Note: There’s a great short story link at the bottom of this post; don’t miss it because of my ramblings above the fold. ~Joe C.
So, I finally watched Food, Inc. last night, the Academy Award best documentary nominee I’ve been hearing so much buzz about the past few months. I’d been putting it off because not long ago I’d read Michael Pollan’s The Omnivore’s Dilemma, and thought I knew most of what would be on display, mainly that government subsidies make corn cheap, so we grow a lot of cheap corn, and since there’s so much cheap corn a huge percent of the food in your supermarket is a derivative of corn including corn-fed cow, pig, and fish (yep, they’re teaching fish to eat corn now, too.) And, let’s face it, being clued in on the crap I’ve been sticking in my mouth is not the delightful subject I usually want to take in on a feel-good Friday night.
But, for some reason I decided to end the procrastination, maybe because Food, Inc. was available for the “instant play” cue on NetFlix.
Let me tell you, there is a reason you can go to Disney World and book yourself into an Animal Kingdom themed resort, or a Sports or Music themed resort, or the Wilderness Lodge themed resort, but they don’t offer a Beef Slaughterhouse themed resort.
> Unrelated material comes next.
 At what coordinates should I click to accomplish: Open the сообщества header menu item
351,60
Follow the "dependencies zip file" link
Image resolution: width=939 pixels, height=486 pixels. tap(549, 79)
My wife updated her Facebook status during the movie: “Watching Food, Inc. and seriously doubting that I’ll ever eat meat again!” I won’t go that far, because I do love an artery-clogging diabetes-inducing Big Mac on occasion, but I will be eating more beans, tofu, and broccoli this week.
Anyway, the essense of the film is not anti-meat, but our vanished lack of respect for meat. The gist of the film is that corporate greed — and more truthfully, the American people’s misplaced thrift that leads them to buy cheaper bad food instead of more expensive good food, organically-grown food that isn’t a subsidized corn-derivative — has caused Henry Ford’s assembly line principles to be applied to the production of the animals that provide meat. Besides causing all sorts of problems, from E. coli outbreaks to a generation where 1 in 3 will develop early onset diabetes, it’s caused us to lose respect for meat. In order to grow meat in the terrible way we do, we must either lose respect for it, let our conscience drive us insane, change, or ignore reality. Ignoring reality and disrespecting meat is a lot easier than the other two options.
No Respect for Meat
So, today while contemplating our lack of respect for meat, I surfed on over to the blog of Indigobusiness, God is Not an Asshole, and his post about Terry Bisson’s short story, They’re Made Out of Meat, slapped me in the face, because among other things, this short sci-fi story is concerned with a large lack of respect for meat:
“No brain?”
“Oh, there’s a brain all right. It’s just that the brain is made out of meat! That’s what I’ve been trying to tell you.”
“So … what does the thinking?”
“You’re not understanding, are you? You’re refusing to deal with what I’m telling you. The brain does the thinking. The meat.”
“Thinking meat! You’re asking me to believe in thinking meat!”
This short story, published in OMNI in 1990, was later published in Bisson’s 1993 anthology Bears Discover Fire and Other Stories. It’s short, even for a short story, and best of all, Bisson has posted it in full on his website: They’re Made Out of Meat. It’s a good light-hearted weekend afternoon read, especially after something heavy like watching Food, Inc.